Recurrent oral ulcerations are commonly occurring in 1% to 10% of children [4, 5]. While the majority of cases are idiopathic, they can be associated with an underlying systemic disease including nutritional deficiencies, malignancy, haematological diseases, and inflammatory conditions. While generalized complaints may be a clue, a focused history and examination are crucial in order to reach a working differential diagnosis and to plan appropriate management [6].

In the absence of systemic features, extensive investigation for oral ulcers is rarely warranted; the child and parents can be reassured that the episodes are likely to be self-limiting. If episodes are severe, basic tests such as a complete blood count with differential and viral swabs for culture may be helpful to exclude malignancy, neutropenia, and infection [6]. For some patients, somatic haematopoietic mosaicism may have resulted in a less severe haematological phenotype masking the FA diagnosis [2]. Clinical suspicion, detailed history, and physical examination are essential, and the diagnosis can be made with molecular genetic methods.

FA is an inherited disorder associated with progressive aplastic anaemia, multiple congenital abnormalities, and a predisposition to malignancies including leukaemia and solid tumours. Pancytopenia typically manifests between the ages of 5 and 10 years, but the diagnosis can be made much earlier if there are characteristic developmental abnormalities and a family history. However, the diagnosis can be delayed in the absence of typical findings with mild haematological manifestations. The absence of birth defects or bone marrow failure does not exclude the FA diagnosis; it occasionally presents with a cancer as the first manifestation. Approximately 25% of FA patients with cancer were not recognized until they developed cancer [2]. In our case, the FA diagnosis was not warranted because of the lack of haematological parameters, which eventually lead a delayed diagnosis of SCC.

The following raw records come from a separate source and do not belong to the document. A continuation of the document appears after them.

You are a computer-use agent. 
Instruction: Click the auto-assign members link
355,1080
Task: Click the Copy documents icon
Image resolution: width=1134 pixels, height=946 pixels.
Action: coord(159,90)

The history of this type of tumour in FA patients appears to be different compared with the healthy population. There is an increased susceptibility of the oral cavity to local predisposing factors that includes environmental toxins and viruses [2]. Sporadic head and neck SCC (HNSCC) occurs mainly in men over 60 years of age who have abused both tobacco and alcohol and who have a history of a combination of radiotherapy, chemotherapy, and surgery [7]. However, Ang et al. reported an increased incidence of females among the elderly patient population [8]. There is no underlying risk factor in FA patients, and the most common localizations of SCC are the tongue, anal and genital regions, pharynx, larynx, oral mucosa, mandible, and skin [9]. An international bibliography review on the HNSCC in FA by Lustig revealed that 13 of the 17 cases had an intraoral origin, and 9 of these cases were in the tongue. The frequency of tongue cancer in FA patients with SCC is 69%, while in non-FA patients, the incidence varies between 10% and 16% [10]. In the absence of a satisfactory screening method for oropharyngeal cancers (mainly SCC) and precancerous lesions (e.g., oral erythroleukoplakia), regular visual examinations should be carried out by a qualified general physician or dental practitioner for high-risk patients such as those with FA. Early diagnosis of these tumours may increase the chance of complete surgical excision. Regular examination of the oral cavity and oropharynx twice a year should start between the ages of 15 and 20 years of age in patients with FA, as suggested by Spanier et al. [11].

4. Conclusion

Physicians should be cautious in the diagnosis and treatment of oral ulcers. It is important to understand that oral manifestations may represent only a part of a large problem. Squamous cell carcinoma of the oral cavity can mimic a variety of benign conditions occurring at multiple sites. Therefore, a careful soft tissue examination and medical history should be performed at each dental or medical appointment. Any unexplained ulcer that is present longer than 2 weeks should be further evaluated and biopsied. Dermatologists, dentists, and paediatric haematologists and oncologists should be in close contact in the management of these patients.